PRE-ALZ

alzheimers-April-2011

Elizabeth Willis Barrett

 My daughter Kelli is reading the book The House at Tyneford.  That title sounded familiar to me and I assumed that I had started to listen to it and then didn’t like it well enough to finish it.  Thinking I would give it another try, I downloaded it onto my phone from Overdrive.  I was pleased with the skill of the writer and wondered why I had discarded it the first time.  When I had listened to the book for a while without any recognition whatsoever of the plot, the characters or the location, one incident was described: a manuscript in a viola.  Aha!  That sounded very familiar.  Since I list all the books I’ve listened to on my blog, I checked my old blog on Blogspot and saw that I had listed The House at Tyneford.  That meant I had already listened to it!  The whole of it!

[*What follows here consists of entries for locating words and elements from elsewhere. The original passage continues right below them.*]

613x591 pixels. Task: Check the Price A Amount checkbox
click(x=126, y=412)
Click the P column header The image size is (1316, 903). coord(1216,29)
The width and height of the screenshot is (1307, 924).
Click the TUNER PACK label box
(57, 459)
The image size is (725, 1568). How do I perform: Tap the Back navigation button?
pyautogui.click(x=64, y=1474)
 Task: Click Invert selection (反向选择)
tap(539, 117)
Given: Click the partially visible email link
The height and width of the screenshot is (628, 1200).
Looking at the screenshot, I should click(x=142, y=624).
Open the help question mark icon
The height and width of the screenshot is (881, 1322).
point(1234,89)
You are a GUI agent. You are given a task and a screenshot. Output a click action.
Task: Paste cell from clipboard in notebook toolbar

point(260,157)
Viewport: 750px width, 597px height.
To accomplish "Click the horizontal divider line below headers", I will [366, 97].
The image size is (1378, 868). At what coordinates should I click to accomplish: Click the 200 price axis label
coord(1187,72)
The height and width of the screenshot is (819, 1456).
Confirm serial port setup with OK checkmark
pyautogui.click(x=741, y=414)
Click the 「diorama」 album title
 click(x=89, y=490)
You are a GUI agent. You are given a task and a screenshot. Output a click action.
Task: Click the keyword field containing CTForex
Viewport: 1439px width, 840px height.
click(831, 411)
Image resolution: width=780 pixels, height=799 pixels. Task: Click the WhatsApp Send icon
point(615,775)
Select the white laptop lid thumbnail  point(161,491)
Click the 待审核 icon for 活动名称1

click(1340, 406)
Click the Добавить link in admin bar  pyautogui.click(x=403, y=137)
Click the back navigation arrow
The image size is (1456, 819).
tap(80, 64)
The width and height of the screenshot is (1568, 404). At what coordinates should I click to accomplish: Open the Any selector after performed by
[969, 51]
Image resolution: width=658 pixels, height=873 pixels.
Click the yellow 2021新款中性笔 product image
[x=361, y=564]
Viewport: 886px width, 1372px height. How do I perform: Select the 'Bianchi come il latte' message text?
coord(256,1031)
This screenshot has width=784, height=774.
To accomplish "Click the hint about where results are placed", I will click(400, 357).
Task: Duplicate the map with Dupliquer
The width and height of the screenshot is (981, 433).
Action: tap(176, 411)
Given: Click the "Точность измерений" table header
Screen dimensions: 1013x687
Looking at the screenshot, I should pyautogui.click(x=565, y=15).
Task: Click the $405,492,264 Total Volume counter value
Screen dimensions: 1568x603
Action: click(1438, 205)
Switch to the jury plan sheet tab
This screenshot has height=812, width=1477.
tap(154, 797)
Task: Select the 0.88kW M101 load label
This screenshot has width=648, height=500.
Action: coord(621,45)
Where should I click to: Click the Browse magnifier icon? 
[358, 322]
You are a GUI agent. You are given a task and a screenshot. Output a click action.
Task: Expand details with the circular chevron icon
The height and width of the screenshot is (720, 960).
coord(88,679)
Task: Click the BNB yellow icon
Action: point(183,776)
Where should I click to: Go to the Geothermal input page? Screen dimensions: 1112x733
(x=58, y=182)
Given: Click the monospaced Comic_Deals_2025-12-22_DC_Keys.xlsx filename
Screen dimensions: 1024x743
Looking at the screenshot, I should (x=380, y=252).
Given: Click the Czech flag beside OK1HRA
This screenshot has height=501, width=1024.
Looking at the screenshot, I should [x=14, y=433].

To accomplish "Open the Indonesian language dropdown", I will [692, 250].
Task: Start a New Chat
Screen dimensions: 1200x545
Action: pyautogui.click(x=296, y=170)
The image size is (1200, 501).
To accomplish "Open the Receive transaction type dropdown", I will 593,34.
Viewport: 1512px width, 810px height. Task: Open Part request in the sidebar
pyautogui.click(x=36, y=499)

So where was the story that had at one time been put into my brain?  It must have been buried so deeply in a brain fold that I couldn’t drag out any of it except for a few incidental points.  I had to re-listen to the whole book just to re-find out what happened to that viola manuscript.  It was very frustrating.  Partly because I should have been putting my time into a book I hadn’t already listened to.  But mostly because I couldn’t remember.  Really, where does stuff go when it enters your brain? And why are some people, like Brad for instance, able to pull out deeply filed information so easily?  And others, like me for instance, can’t even remember that we had filed the info at all? 

 As a child of parents whose minds couldn’t pull up much of anything in their old age, it causes great concern to me.  Have my synapses already started to deteriorate?  Is my brain lacking in healthy blood flow?    Are there tangles in my brain that need to be dissolved?  I’m considering taking part in a clinical research study that is investigating a medication that may be able to slow or halt the progression of Alzheimer’s.  I think I would be a good candidate. 

 Although, now that I have checked it out further, I see that if I became a participant of the study, I would need a care giver to accompany me throughout the process which lasts 14 to 22 months.  

 I think I’ll skip the study because I don’t think Brad would enjoy being my care giver yet.  Better save him for the final stages.